Wednesday, May 30, 2018

Tilapia Gets a Bad Rap

Do the research, and try it for yourself before you go believing the myths behind Tilapia.

I've been exercising and involved in physical fitness for the past 30+ years. Two years ago, a friend of mine took first place in the "2016 NPC Masters Nationals Women's Physique Over 50" contest. In 2017, she placed third, and is competing again in 2018.


I inquired as to what made up her diet; how did you get so cut, so toned, was my question. Janet - 53-years of age at the time - responded, "the last 3 months before the competition, I only ate tilapia and drank lots of water." Well, I'm the type of person that, if Lenda Murray, or Cory Everson, or Lee Haney, tell me they eat this, that, or the other, and it helped them prepare to be at their physical peak, then I'm taking their advise. Mind you, Janet is not on par with those bodybuilding greats, but now at 55-years-young, she can definitely hold her own.

Also, I've eaten tilapia, consistently, since I took Janet's advise. Within a week or two, I noticed a difference. Primarily, my bowel movements were so much better. It's been 2 years, and guess what, it hasn't killed me or adversely affected my health. Most people who say, "don't eat it, it's not healthy," have never tried it on a regular basis and is only going by what someone told them, or by an article written by someone who never tried it.

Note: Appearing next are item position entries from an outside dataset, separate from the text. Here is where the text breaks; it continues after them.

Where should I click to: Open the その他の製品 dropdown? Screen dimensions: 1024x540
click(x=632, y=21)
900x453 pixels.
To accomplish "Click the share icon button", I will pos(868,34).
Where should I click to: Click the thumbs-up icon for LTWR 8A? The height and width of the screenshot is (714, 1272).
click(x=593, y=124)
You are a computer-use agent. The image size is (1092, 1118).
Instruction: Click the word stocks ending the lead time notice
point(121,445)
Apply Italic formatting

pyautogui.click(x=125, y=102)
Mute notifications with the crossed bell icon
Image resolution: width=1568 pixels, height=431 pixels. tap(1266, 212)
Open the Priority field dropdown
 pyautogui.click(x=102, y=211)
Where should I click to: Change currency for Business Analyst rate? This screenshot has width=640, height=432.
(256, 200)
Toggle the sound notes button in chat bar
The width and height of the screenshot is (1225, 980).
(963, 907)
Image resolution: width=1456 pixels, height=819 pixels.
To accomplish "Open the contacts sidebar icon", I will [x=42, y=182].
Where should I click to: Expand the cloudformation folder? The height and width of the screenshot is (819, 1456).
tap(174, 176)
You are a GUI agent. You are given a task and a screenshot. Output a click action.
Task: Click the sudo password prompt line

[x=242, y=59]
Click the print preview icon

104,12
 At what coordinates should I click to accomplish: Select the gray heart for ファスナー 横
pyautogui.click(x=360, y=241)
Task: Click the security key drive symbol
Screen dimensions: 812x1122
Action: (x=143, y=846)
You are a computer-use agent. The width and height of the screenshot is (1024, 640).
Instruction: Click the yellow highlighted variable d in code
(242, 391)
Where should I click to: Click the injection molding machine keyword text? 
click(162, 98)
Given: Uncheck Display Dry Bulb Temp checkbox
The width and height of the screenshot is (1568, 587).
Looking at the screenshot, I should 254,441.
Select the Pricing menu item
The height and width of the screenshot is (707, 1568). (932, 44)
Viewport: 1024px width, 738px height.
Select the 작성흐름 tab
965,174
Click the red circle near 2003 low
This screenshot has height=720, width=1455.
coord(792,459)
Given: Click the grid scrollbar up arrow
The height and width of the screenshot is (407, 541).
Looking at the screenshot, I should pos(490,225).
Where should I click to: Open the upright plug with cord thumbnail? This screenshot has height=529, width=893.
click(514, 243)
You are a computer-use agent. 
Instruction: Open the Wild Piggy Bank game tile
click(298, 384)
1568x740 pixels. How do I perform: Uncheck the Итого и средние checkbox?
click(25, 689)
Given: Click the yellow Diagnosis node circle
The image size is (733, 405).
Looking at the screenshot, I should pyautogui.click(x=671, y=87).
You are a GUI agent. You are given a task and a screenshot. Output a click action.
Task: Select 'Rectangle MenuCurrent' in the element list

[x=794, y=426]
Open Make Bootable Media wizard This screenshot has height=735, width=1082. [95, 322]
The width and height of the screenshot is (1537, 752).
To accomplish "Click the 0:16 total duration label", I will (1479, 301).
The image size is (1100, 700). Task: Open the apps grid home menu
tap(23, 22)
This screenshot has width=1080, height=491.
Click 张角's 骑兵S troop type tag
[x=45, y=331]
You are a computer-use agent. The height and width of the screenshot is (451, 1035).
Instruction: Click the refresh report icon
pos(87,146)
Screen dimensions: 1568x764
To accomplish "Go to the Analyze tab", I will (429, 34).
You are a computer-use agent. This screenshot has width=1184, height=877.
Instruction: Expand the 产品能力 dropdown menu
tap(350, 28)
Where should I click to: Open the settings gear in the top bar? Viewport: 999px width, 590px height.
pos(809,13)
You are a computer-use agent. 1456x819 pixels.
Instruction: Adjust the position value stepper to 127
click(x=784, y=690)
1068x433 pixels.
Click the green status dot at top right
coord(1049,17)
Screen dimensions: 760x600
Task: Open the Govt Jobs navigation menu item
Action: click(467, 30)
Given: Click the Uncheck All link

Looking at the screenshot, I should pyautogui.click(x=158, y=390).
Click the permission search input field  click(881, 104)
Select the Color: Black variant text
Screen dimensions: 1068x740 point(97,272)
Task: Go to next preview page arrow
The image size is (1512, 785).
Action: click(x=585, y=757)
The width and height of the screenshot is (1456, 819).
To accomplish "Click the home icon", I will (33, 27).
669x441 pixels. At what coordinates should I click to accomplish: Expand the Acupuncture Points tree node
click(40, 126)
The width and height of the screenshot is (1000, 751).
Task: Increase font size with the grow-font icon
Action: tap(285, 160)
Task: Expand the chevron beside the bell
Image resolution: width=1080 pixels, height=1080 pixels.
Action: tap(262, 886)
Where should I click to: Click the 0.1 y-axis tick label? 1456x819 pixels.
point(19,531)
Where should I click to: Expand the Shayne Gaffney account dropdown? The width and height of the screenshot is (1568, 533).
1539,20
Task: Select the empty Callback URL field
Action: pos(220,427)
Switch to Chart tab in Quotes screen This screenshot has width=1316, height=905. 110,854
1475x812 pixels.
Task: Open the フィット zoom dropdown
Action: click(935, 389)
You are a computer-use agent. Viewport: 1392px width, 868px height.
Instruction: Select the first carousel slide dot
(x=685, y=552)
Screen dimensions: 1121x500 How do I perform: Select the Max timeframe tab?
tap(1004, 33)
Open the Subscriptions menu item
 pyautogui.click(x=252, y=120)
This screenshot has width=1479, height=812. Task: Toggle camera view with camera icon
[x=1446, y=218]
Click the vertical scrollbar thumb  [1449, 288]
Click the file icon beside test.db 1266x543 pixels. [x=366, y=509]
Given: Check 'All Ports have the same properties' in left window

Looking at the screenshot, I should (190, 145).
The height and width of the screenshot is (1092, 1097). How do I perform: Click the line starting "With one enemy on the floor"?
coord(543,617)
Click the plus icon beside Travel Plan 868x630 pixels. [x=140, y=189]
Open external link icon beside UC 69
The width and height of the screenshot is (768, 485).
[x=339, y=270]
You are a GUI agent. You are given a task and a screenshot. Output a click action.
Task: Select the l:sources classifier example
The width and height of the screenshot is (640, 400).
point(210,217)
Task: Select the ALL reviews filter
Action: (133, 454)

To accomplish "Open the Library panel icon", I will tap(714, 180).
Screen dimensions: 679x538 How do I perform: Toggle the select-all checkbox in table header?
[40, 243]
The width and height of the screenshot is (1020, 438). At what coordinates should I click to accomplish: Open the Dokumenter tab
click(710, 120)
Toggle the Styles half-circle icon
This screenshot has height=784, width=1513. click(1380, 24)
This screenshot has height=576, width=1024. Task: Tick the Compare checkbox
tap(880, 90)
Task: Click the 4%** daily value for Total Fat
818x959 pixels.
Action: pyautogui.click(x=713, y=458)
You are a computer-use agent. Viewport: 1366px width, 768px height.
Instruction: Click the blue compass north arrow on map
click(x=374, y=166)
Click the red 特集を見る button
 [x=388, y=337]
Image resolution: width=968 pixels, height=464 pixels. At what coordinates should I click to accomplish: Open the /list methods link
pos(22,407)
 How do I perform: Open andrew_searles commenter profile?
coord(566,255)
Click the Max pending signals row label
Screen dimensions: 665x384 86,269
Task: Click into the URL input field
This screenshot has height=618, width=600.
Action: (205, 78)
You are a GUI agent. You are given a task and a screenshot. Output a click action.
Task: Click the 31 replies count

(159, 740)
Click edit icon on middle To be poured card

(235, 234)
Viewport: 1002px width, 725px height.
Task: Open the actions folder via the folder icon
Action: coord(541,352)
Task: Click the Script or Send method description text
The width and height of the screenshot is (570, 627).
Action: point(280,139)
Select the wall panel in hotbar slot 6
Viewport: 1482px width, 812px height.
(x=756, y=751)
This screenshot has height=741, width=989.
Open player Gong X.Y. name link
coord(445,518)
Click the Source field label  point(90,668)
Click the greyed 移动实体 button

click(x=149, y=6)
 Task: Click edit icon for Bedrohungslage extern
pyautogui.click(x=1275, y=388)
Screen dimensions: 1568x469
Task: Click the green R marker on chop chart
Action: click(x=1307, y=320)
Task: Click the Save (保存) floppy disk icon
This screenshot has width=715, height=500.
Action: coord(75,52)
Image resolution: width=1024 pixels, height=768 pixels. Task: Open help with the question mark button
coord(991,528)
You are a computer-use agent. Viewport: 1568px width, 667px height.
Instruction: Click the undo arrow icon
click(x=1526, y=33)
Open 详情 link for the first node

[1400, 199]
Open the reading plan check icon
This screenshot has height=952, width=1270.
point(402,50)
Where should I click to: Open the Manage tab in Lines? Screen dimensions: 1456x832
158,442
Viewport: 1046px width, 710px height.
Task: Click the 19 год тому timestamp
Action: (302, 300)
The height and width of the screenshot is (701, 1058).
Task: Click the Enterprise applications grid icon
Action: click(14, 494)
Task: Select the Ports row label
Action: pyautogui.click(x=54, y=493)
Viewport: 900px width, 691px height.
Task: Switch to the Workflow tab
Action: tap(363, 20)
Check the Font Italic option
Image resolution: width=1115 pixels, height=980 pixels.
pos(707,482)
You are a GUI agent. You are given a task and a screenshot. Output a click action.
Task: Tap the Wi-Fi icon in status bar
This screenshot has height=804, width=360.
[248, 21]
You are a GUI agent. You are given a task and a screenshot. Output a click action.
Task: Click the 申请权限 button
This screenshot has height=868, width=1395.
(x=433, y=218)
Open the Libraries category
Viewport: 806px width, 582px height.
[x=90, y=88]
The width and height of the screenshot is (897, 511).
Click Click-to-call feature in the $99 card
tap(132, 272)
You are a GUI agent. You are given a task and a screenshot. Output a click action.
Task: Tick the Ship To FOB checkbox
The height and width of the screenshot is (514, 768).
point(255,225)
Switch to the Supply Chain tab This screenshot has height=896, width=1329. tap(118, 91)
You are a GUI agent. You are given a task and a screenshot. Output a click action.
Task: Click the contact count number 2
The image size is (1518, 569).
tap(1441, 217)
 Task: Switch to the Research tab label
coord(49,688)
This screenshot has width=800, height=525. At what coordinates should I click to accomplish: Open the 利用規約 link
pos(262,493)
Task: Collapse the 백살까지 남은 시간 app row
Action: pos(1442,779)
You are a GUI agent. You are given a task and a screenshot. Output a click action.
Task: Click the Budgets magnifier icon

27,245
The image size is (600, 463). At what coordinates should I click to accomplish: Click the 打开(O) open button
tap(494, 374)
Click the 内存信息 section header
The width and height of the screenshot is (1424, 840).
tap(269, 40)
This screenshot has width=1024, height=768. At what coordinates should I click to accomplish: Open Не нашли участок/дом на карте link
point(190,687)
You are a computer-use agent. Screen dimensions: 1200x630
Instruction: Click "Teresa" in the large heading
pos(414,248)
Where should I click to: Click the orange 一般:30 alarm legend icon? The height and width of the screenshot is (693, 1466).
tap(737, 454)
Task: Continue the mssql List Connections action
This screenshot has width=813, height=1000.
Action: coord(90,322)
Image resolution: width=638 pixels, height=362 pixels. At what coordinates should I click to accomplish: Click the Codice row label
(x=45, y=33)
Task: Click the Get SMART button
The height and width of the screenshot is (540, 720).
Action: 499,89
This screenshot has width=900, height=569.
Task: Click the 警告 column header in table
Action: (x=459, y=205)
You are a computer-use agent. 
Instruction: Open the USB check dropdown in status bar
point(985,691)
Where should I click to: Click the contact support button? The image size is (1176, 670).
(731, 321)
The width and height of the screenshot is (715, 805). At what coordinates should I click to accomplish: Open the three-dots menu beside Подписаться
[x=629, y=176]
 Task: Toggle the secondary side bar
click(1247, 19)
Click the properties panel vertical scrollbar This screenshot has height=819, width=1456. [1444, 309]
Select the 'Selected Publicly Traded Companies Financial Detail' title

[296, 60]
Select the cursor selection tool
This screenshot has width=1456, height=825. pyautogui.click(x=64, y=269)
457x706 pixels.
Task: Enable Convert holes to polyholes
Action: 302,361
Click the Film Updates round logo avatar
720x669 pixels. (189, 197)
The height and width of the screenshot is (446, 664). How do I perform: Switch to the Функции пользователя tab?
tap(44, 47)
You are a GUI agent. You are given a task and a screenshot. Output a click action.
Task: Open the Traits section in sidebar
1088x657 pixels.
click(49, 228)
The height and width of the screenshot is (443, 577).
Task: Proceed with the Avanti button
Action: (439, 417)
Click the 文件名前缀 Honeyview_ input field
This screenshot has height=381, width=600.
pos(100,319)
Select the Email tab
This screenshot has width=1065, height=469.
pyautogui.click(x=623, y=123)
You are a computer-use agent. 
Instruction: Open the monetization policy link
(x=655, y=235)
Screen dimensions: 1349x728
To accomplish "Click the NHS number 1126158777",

Tilapia gets the bad rap because it is one of the least expensive fish on the market, so the arrogant folks, consider it, "poor people's fish." This is where the myth started and people just ran with it. Try it for yourself before you pass judgement.

Here are 10 Healthy Benefits of Tilapia, from health.facty.com:
  1. Low in calories and fats: Tilapia is naturally high in proteins and replenishes the body’s necessary nutrients, which allows it to function properly.
  2. Heart Healthy: The selenium, potassium, and omega-3 fatty acids found in tilapia are heart healthy. They work to maintain your blood pressure, HDL cholesterol as well as to warding off potential artery clogging heart disease.
  3. Pumping Muscles: The lean proteins fuel the muscle without introducing excessive fats, while the potassium helps to keep the cramping away.
  4. Reduces Inflammation: Tilapia can be a natural beneficial source to aid in the relief of the swelling. The unsaturated fats in tilapia reduce the inflammation in the body.
  5. Growth and Development: The protein in tilapia is known to be beneficial in the development of organs, membranes, cells, muscles, muscle growth, cellular repair, and proper metabolic activity many other organs.
  6. Reduces Risk of Prostate Cancer & Selenium: The element of selenium in tilapia is known for its prostate prevention capabilities. It is by nature a natural antioxidant. Studies have shown its effectiveness in reducing prostate cancer.
  7. Healthy Bones: Everything from your teeth to your nails depends on the phosphorous found in tilapia. This vital element is critical to the development of your bones. As you age, your bones will naturally weaken, and the phosphorous found in tilapia can cut the risk of osteoporosis or the degradation of bone mineral density.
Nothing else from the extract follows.